Permettez-nous de vous rappeler l’histoire. En 1993 et 1994, l’épidémie de bronchiolite qui a touché la France a eu les mêmes conséquences désastreuses sur le système de santé qu’actuellement. Des enfants héliportés dans des hôpitaux de province, en rupture de leur lien parental, des urgences saturées.

Ensuite les kinésithérapeutes se sont organisés pour prendre à bras le corps cette problématique. Des formations ont eu lieu, le nombre de professionnels avec la compétence pour soigner ces enfants a considérablement augmenté. Les réseaux de soins et pour ne parler que de l’Île-de-France, l’association des réseaux bronchiolite (ARB) en association avec SOS médecins ont géré les épidémies successives en apportant une réponse ambulatoire permettant de flécher l’accès aux urgences exclusivement aux nourrissons les plus jeunes et nécessitant une prise en charge hospitalière.
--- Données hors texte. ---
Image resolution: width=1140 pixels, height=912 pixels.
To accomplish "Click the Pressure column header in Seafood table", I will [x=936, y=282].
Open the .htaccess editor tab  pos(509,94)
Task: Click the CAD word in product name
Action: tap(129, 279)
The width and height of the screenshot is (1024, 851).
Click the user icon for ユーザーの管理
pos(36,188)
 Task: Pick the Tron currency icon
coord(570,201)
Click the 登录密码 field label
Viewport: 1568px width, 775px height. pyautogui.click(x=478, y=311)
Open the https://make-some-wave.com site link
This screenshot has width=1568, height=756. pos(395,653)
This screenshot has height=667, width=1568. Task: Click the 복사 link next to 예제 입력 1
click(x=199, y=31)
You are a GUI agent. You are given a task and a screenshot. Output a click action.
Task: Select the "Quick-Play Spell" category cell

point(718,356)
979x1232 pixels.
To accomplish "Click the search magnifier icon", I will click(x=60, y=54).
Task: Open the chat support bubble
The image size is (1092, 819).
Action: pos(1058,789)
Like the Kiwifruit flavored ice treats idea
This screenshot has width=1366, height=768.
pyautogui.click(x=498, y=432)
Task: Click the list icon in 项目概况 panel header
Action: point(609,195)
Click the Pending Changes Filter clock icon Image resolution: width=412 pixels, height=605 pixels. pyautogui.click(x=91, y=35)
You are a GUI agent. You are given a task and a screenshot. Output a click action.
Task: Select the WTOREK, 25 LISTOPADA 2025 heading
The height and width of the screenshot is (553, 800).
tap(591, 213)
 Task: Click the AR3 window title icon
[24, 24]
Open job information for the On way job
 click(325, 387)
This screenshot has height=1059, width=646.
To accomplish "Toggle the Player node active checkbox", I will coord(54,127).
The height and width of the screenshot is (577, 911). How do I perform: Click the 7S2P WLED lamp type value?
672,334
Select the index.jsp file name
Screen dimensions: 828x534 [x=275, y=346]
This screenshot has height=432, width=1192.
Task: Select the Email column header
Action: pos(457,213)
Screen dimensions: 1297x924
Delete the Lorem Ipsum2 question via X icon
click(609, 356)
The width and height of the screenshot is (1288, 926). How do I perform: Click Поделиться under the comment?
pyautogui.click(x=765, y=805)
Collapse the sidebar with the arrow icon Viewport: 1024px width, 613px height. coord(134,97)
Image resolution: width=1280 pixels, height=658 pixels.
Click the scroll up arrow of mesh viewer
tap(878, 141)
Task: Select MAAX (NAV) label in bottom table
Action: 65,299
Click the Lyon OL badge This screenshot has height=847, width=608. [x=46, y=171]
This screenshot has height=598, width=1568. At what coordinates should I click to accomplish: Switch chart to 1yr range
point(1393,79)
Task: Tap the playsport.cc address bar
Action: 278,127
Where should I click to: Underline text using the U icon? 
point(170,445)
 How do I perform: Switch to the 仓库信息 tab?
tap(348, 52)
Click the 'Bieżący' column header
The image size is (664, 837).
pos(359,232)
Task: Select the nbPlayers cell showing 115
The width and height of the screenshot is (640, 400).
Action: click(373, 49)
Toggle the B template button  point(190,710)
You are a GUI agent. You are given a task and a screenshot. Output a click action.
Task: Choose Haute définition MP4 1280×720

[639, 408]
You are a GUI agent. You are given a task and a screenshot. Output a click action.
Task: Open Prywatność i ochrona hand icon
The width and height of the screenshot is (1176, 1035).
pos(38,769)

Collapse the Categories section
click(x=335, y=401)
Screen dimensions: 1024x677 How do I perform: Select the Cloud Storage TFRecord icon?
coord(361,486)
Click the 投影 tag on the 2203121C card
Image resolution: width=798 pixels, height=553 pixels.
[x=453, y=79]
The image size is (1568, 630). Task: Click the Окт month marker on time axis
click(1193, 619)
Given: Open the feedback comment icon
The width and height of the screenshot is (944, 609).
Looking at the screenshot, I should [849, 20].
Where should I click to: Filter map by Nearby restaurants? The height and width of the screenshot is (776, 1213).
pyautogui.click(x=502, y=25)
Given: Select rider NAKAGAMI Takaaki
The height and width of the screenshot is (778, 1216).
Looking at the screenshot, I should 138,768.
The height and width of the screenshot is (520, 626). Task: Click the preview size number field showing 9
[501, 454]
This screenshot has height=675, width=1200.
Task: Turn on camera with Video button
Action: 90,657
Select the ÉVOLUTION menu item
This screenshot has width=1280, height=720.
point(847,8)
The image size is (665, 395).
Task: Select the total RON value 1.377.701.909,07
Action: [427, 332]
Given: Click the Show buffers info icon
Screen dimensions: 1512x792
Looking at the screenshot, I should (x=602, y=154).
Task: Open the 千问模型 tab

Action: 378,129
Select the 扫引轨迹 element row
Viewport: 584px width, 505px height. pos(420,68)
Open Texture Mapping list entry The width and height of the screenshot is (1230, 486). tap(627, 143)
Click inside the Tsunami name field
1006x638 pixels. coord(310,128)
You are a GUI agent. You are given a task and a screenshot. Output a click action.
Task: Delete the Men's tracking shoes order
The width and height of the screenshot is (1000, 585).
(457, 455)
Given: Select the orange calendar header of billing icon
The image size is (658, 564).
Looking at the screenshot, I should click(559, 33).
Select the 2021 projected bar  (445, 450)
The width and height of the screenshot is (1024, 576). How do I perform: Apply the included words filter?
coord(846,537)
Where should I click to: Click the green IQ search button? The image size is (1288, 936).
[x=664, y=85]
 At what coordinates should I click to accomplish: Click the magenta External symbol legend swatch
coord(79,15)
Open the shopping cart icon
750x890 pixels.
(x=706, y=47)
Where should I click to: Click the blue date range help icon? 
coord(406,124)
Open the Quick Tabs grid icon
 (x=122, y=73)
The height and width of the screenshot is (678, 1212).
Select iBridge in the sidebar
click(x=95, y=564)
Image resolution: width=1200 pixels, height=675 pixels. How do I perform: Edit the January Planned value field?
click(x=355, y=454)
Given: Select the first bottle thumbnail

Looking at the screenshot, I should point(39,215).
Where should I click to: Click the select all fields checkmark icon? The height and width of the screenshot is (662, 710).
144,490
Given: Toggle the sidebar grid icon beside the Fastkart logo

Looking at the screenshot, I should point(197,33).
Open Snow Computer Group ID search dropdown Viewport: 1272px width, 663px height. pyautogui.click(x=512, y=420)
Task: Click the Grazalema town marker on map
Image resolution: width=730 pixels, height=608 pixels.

Ces systèmes d’offre de soins et de coordination médico-kinésithérapique, associant libéraux et hospitaliers, ont permis d’éviter que la situation de 1994 se renouvelle.

Enfin, à force de conduire des évaluations portant sur la seule prise en charge de nourrissons relevant des hospitalisations à l’occasion de syndromes respiratoires obstructifs, les politiques de santé ont généralisé la prise en charge de la bronchiolite au seul recours aux urgences. A tel point que les parents ne se retournent plus vers leur généraliste ou leur pédiatre et que ces derniers n’orientent plus l’essentiel des petits malades vers un suivi kinésithérapique qui jusqu’alors assurait une surveillance continue, des soins de désencombrement et un volet d’éducation à la santé dont sont fortement demandeurs les jeunes parents.

Vous avez dans une récente intervention indiqué que vous recrutiez des professionnels de santé « si vous en trouviez » pour prendre en charge ces enfants. Sachez, Monsieur le ministre, que les kinésithérapeutes sont toujours présents, formés et peuvent déjà soulager les services hospitaliers des enfants qui n’ont pas de situation médicale justifiant un examen et une prise en charge au sein des urgences et services pédiatriques. Les réseaux de soins sont toujours en place, bénéficiant toujours d’un financement public. Il suffit donc que de recourir à eux, non pour se substituer aux urgences mais pour qu’un nourrisson n’en relevant pas ne les encombre pas et bénéficie d’un suivi pendant toute la durée de son affection.

En conséquence et sans négliger les renforts nécessaires aux services pédiatriques, nous vous prions de réorienter les messages de santé publique sur les modalités de prise en charge de ces nourrissons, d’appeler les parents à solliciter en priorité les consultations médicales de ville et d’encourager les médecins à faire confiance au suivi assuré par les kinésithérapeutes en revalorisant la prescription de kinésithérapie dans ce domaine.

Dans un second temps, nous ne pouvons que vous suggérer d’accélérer les travaux permettant d’expérimenter une coopération sanitaire dans ce domaine, laquelle permettrait aux kinésithérapeutes d’évaluer et surveiller ces nourrissons, en coordination avec un médecin généraliste ou un pédiatre et d’assurer ce rôle de sentinelle que jamais l’hôpital se sera en mesure d’assurer.

Il n’est ni trop tard ni trop ambitieux de réorienter notre manière de prendre en charge ces petits patients. Nous nous tenons à votre disposition, forts de l’expérience vécue depuis plus de 20 ans en Île-de-France.

Vous souhaitant bonne réception de la présente, nous vous prions de croire, Monsieur le ministre, Madame la Ministre déléguée, Madame la directrice générale, en nos respectueuses salutations.